Par un jugement n° 2008340 du 6 octobre 2023, le tribunal administratif de Melun a condamné la commune de Villeneuve-le-Roi à verser à la société Paprec Ile-de-France la somme de 110 400 euros.
Procédure devant la Cour :
Par une requête enregistrée le 6 décembre 2023, la commune de Villeneuve-le-Roi, représentée par la SELARL DRAI associés, demande à la Cour :
1°) d'annuler le jugement du tribunal administratif de Melun et de rejeter la demande présentée par la société Paprec Ile-de-France devant le tribunal ;
2°) de mettre à la charge de la société Paprec Ile-de-France une somme de 3 000 euros sur le fondement de l'article L. 761-1 du code de justice administrative.
Elle soutient que :
- le jugement attaqué a omis de statuer sur deux moyens de défense tirés de ce que la société Paprec Ile-de-France lui aurait laissé croire que les travaux qu'elle entreprenait étaient intégralement assumés par elle et de ce que ces travaux ont été réalisés sans son assentiment ;
- la demande de la société Paprec Ile-de-France est irrecevable compte tenu du caractère subsidiaire de la voie de droit de l'enrichissement sans cause ;
- sa demande est mal dirigée dès lors que l'établissement public territorial
Grand Orly Seine Bièvre est compétent en matière d'aménagement et d'entretien des zones d'activité, ce qui, selon la doctrine et la jurisprudence, le rend compétent en matière d'entretien de voirie ;
- la société Paprec Ile-de-France s'est engagée à prendre en charge financièrement les travaux et son action relevait ainsi d'une offre de concours ;
- elle n'a pas donné son assentiment à l'ensemble des travaux ;
- les travaux réalisés par la société Paprec Ile-de-France excèdent ce qui était strictement nécessaire au rétablissement en urgence des conditions normales de circulation ;
- les dépenses engagées par la société ne lui sont pas utiles dans leur intégralité, puisqu'elle aurait pu réaliser les mêmes travaux dans des conditions plus avantageuses.

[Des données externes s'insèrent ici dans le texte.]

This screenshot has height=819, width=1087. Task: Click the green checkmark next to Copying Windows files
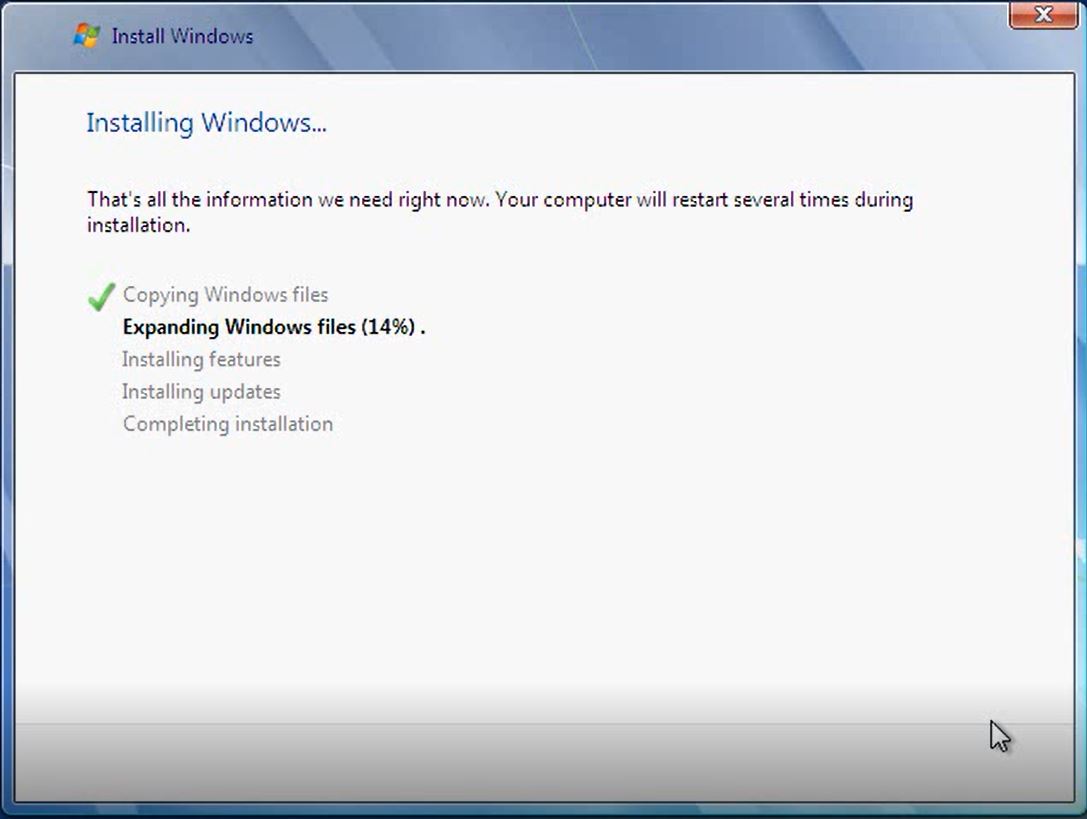101,295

Par un mémoire en défense enregistré le 6 août 2024, la société Paprec Ile-de-France, représentée par la SELARL ATMOS avocats, conclut au rejet de la requête et à ce que soit mise à la charge de la commune de Villeneuve-le-Roi une somme de 4 500 euros sur le fondement de l'article L. 761-1 du code de justice administrative.
Elle soutient que :
- les moyens soulevés par la commune de Villeneuve-le-Roi ne sont pas fondés ;
- son assentiment n'était pas nécessaire.
Les parties ont été informées, en application des dispositions de l'article R. 611-7 du code de justice administrative, que l'arrêt était susceptible d'être fondé sur un moyen relevé d'office, tiré de l'autorité absolue de chose jugée du jugement du tribunal administratif de Melun n°1808403 du 13 mars 2020 en ce qu'il a retenu, pour annuler le refus du maire de la commune de Villeneuve-le-Roi de procéder aux travaux d'entretien de l'avenue de la Pierre Fitte, que l'entretien de cette voie était une obligation de la commune.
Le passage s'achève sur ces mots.